There is a data structure that is not initialised (dest_bucket
) and it cores at this point in RGWCopyObj::execute
:
if (!version_id.empty()) {
dest_object->set_instance(version_id);
} else if (dest_bucket->versioning_enabled()) { /// dest_bucket is 0x00 in here because it was not initialised.
dest_object->gen_rand_obj_instance_name();
}
I've also tested with a rebased version from upstream and, while it's still not working fine, it's not coring.
radosgw
is catching the exception and the error is also different:
2023-09-20T11:09:05.507+0200 7f217b37f6c0 10 req 0 0.003333386s s3:copy_obj > object::copy_object source(bucket: test2, obj: test-object), dest(bucket: test2, obj: copy2)
2023-09-20T11:09:05.507+0200 7f217b37f6c0 10 req 0 0.003333386s s3:copy_obj > object::copy_object copying file from '"/home/xavi/sfs/e8/44/98bd-dae9-4c1a-ac41-936c4014f6f7/2.v"' to '"/home/xavi/sfs/31/dc/d9ab-121b-453b-85d1-ffb5a34587f2/5.v"'
2023-09-20T11:09:05.507+0200 7f217b37f6c0 0 req 0 0.003333386s s3:copy_obj !!! BUG Unhandled exception while executing operation copy_obj: filesystem error: cannot copy file: No such file or directory [/home/xavi/sfs/e8/44/98bd-dae9-4c1a-ac41-936c4014f6f7/2.v] [/home/xavi/sfs/31/dc/d9ab-121b-453b-85d1-ffb5a34587f2/5.v]. replying internal error
2023-09-20T11:09:05.510+0200 7f217b37f6c0 0 req 0 0.006666772s s3:copy_obj START BACKTRACE (exception NSt10filesystem7__cxx1116filesystem_errorE)
ceph version 18.0.0-6476-g2f59f09c996 (2f59f09c996e1b67732e8e0b1a1fe5a61504b33c) reef (dev)
1: (rgw_process_authenticated(RGWHandler_REST*, RGWOp*&, RGWRequest*, req_state*, optional_yield, rgw::sal::Driver*, bool)+0x1139) [0x55eb13ccdef0]
2: (process_request(RGWProcessEnv const&, RGWRequest*, std::__cxx11::basic_string<char, std::char_traits<char>, std::allocator<char> > const&, RGWRestfulIO*, optional_yield, rgw::dmclock::Scheduler*, std::__cxx11::basic_string<char, std::char_traits<char>, std::allocator<char> >*, std::chrono::duration<unsigned long, std::ratio<1l, 1000000000l> >*, int*)+0x14dd) [0x55eb13ccf9e6]
3: bin/radosgw(+0x2117fa0) [0x55eb13c27fa0]
4: bin/radosgw(+0x2118af0) [0x55eb13c28af0]
5: bin/radosgw(+0x2118ca9) [0x55eb13c28ca9]

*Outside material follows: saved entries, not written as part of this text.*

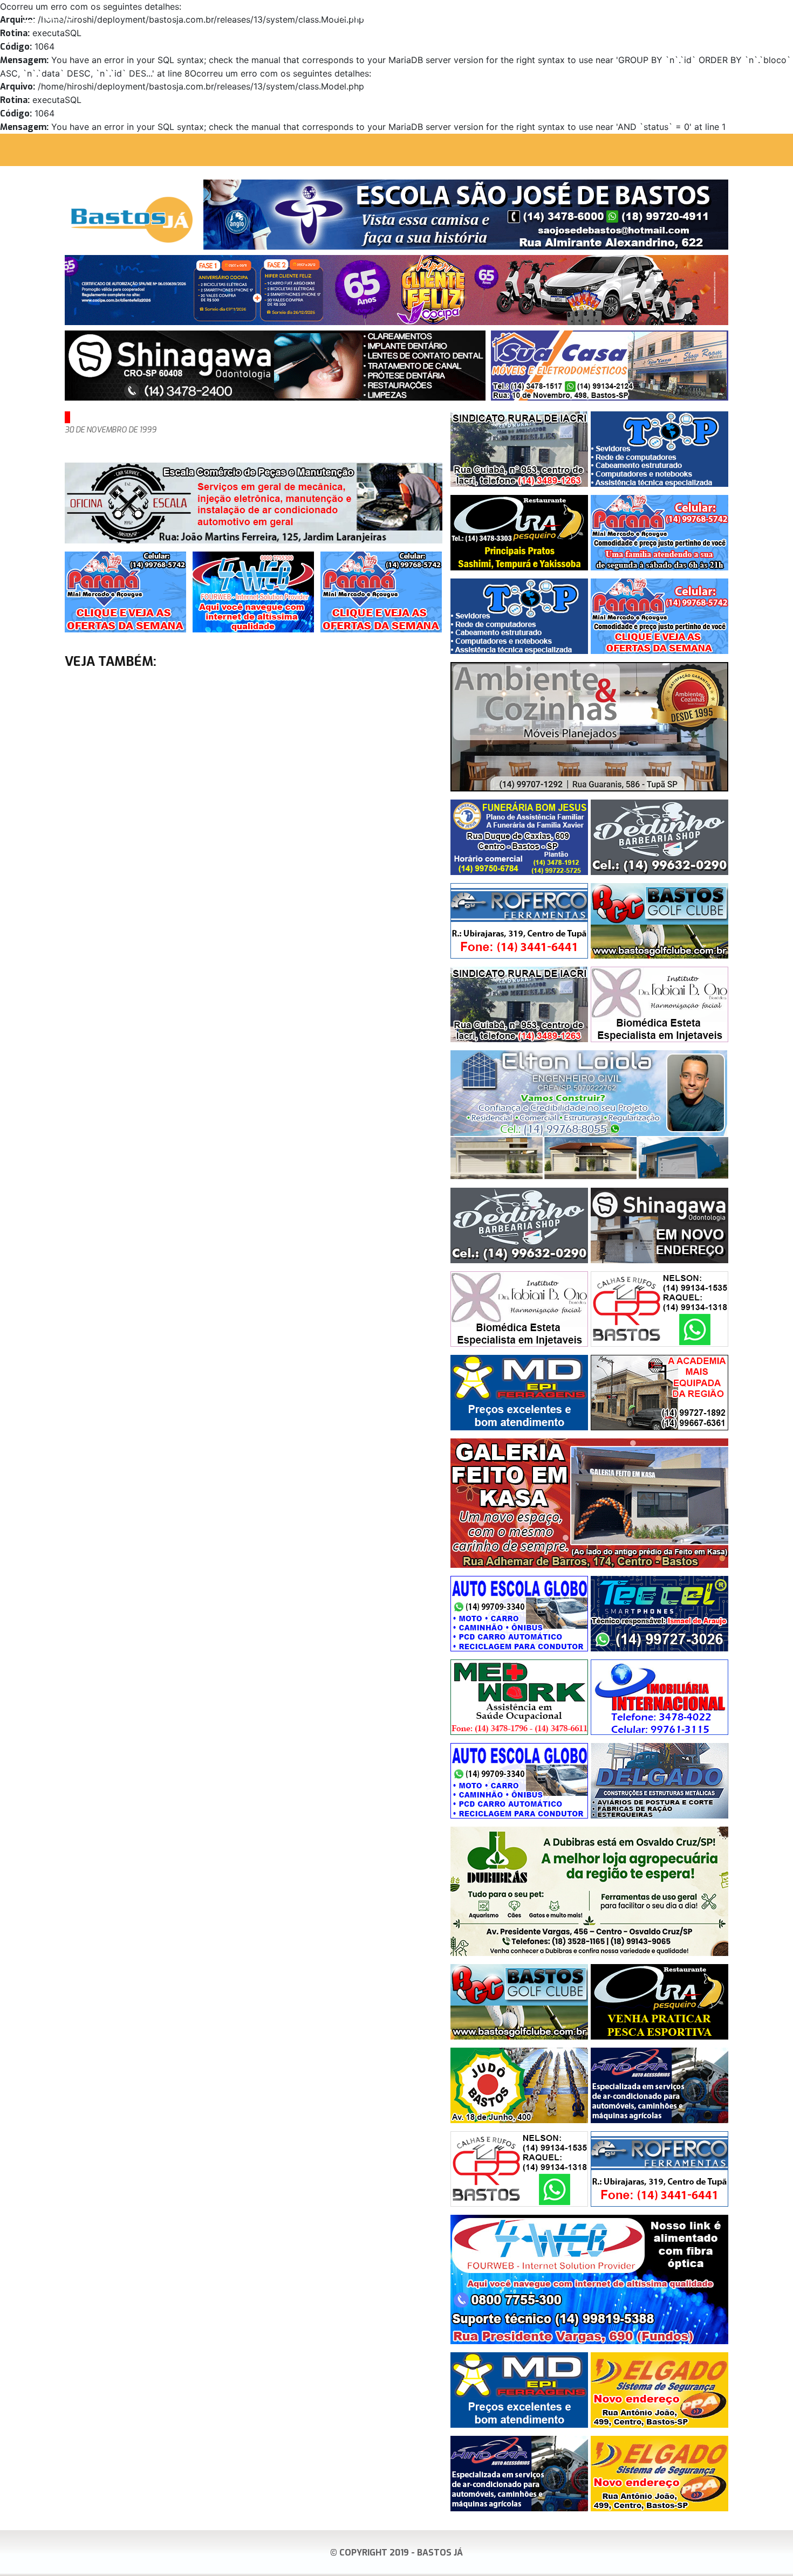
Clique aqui (768, 16)
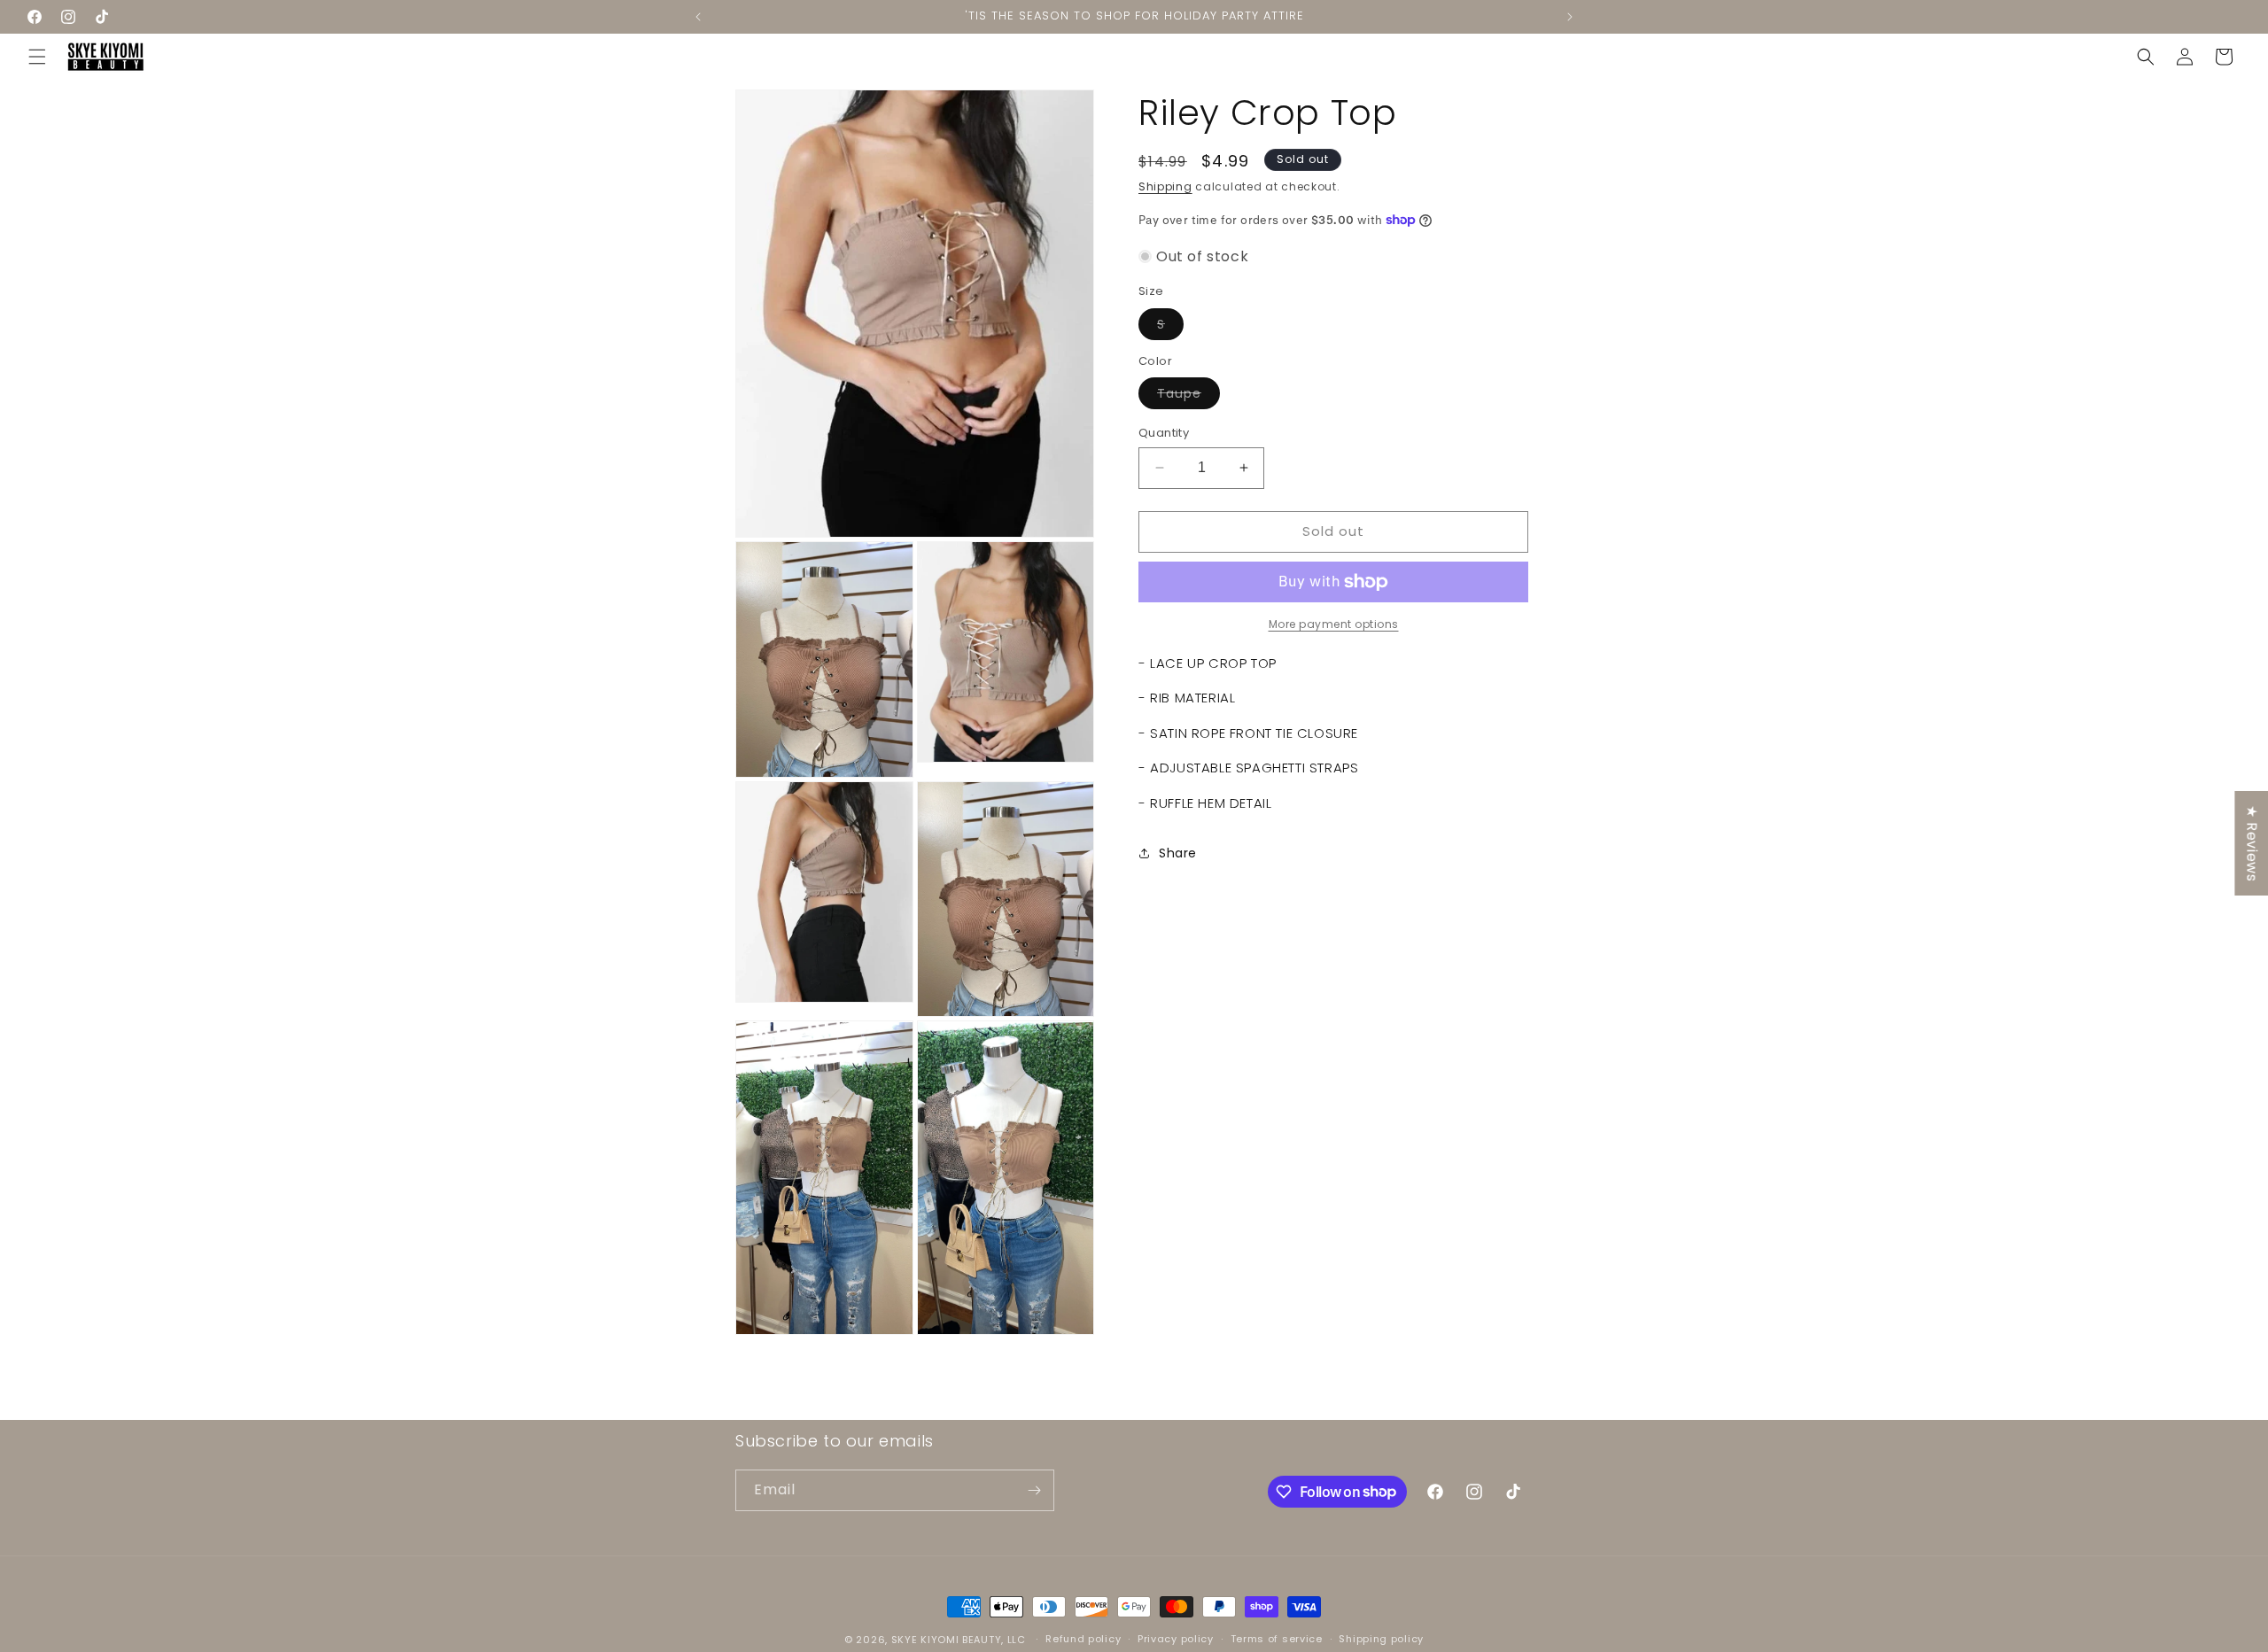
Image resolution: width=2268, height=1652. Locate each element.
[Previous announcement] (698, 17)
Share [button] (1178, 853)
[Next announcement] (1569, 17)
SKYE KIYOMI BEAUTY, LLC (958, 1640)
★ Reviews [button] (2251, 842)
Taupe (1188, 396)
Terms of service (1277, 1639)
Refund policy (1083, 1639)
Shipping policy (1381, 1639)
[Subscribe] (1033, 1490)
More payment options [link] (1334, 624)
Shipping (1165, 186)
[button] (37, 56)
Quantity (1163, 432)
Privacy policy (1176, 1639)
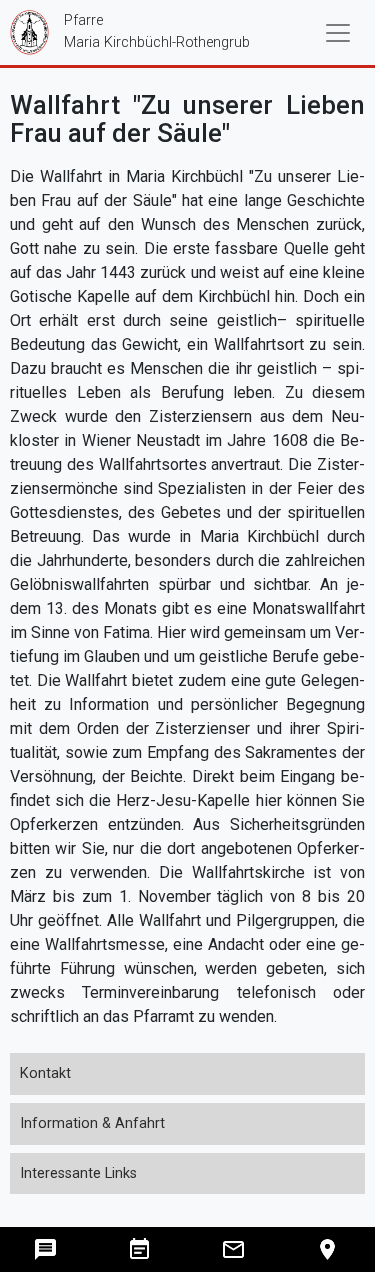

6: bin/radosgw(+0x2118e1a) [0x55eb13c28e1a]
7: bin/radosgw(+0x2118ee9) [0x55eb13c28ee9]
8: make_fcontext()
I would keep this bug open and re-test when we do the final rebase. I this this bug and https://github.com/aquarist-labs/s3gw/issues/183 will still need extra work after rebasing.
Moving it to "On hold", waiting for the rebase.
Closing this as it does not crash after 18.2.0
rebase
Tested copying a deleted object with aws cli
utility.
This issue applies to the latest code in s3gw-ceph.
Deleted
batchNote, i'm aware that the UI should prevent that, but the backend should handle that correctly as well.